April 13th, 2017 – Today the government of Canada announced legislation to legalize recreational cannabis by July 1st, 2018, with the aim to improving public safety and reducing the negative social impacts of prohibition. Taking direction from the Cannabis task force report delivered last December, the new law will allow Canadians to purchase and carry up to 30 grams of weed within a retail system to be rolled out under supervision of Canada’s provincial governments. Production will continue to be undertaken by companies licensed by the Federal government.
The general consensus is that the proposed timeline for rolling out legalization is very ambitious since Canada’s provinces and municipalities still need to work out the details of distribution, age limit for access and taxation. Nevertheless, the legalization effort appears to have momentum as it was a high profile election promise by Justin Trudeau in 2015.
Once the law is enacted, Canadians over the age of 18 will be able to grow up to 4 plants per household. Those who break the rules will generally receive fines if caught, however if they are involved in distribution activities outside the regulated market, they can face criminal charges and up to 14 years in prison.
There will also be severe penalties for those who supply cannabis to youth under the age of 18. While youth under the age of 18 are not allowed to have access to cannabis, in an effort to reduce social harm, youth caught with up to 5 grams will not receive a criminal charge.
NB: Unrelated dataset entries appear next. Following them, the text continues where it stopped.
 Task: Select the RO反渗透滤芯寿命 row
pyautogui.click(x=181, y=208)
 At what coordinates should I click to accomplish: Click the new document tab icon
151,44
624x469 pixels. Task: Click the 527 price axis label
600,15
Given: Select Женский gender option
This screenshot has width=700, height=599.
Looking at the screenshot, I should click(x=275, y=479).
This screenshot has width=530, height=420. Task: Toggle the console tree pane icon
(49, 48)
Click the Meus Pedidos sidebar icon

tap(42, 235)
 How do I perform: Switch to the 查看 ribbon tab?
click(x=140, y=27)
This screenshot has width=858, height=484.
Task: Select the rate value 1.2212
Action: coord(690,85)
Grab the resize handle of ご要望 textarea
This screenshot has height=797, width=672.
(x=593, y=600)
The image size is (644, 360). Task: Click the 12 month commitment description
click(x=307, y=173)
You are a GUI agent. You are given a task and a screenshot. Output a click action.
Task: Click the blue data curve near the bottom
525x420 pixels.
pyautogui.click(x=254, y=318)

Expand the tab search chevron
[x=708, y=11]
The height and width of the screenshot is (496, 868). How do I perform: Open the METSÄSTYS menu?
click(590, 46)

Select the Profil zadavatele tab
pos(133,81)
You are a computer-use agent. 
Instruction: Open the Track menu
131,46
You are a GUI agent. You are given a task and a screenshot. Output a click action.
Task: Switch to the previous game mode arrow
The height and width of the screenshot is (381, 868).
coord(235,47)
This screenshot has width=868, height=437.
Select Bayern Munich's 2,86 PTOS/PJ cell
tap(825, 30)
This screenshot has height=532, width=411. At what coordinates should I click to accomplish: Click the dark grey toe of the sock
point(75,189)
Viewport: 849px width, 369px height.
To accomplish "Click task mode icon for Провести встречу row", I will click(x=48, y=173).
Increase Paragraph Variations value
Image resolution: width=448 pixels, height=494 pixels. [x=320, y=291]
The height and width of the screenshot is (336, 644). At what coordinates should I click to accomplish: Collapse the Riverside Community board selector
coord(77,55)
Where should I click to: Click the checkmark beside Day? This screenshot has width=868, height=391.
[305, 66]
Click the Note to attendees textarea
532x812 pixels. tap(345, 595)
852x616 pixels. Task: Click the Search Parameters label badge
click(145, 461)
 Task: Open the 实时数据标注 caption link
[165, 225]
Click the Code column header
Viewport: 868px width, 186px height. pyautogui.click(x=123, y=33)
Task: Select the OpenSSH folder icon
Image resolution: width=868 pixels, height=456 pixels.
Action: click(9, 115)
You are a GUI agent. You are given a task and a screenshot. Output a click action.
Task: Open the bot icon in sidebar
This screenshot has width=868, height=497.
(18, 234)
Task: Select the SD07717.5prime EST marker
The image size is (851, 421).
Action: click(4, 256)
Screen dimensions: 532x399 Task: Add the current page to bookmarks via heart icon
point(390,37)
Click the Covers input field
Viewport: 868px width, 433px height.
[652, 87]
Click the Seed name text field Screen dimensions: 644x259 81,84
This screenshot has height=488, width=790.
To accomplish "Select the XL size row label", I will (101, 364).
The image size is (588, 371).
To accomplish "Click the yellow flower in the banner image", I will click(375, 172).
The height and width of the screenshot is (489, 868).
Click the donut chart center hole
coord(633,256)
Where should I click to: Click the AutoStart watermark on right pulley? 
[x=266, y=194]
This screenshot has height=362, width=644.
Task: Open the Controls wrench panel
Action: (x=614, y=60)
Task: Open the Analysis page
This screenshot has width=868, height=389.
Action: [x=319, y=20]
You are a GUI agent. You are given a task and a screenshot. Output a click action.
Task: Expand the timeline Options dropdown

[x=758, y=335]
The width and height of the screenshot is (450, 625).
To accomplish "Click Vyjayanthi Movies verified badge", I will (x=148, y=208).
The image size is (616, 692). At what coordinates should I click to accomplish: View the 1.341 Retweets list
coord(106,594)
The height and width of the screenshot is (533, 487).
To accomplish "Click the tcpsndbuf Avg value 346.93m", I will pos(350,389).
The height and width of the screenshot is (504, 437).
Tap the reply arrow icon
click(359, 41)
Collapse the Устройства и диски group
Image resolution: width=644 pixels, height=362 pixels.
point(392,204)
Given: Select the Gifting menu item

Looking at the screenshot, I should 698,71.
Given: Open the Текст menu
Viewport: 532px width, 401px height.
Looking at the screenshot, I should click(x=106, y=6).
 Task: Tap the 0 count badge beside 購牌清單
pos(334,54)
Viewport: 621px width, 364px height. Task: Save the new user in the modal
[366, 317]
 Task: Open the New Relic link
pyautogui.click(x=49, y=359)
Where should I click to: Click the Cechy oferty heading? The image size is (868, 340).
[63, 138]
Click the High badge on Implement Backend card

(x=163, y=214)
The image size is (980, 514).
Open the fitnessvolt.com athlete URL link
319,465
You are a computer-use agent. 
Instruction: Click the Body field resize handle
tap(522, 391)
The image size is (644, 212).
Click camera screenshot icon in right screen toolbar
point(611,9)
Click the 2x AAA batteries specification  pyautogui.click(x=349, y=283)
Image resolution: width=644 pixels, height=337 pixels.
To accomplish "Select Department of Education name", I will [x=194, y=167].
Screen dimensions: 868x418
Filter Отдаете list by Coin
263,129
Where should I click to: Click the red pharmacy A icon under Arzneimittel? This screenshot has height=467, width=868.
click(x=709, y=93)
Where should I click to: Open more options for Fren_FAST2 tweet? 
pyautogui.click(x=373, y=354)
The government is also concerned about drugged driving. The law allows police to mandate drivers to undergo an alcohol breathalyzer test – even without reasonable suspicion or cause. Police may also ask for an oral swab to test for marijuana but only if they have reasonable suspicion. If the test turns out positive, they might have reasonable grounds to take a blood test at a police station. You could be subject to criminal sanctions if you have more than 5 nanograms of THC per millimeters of blood.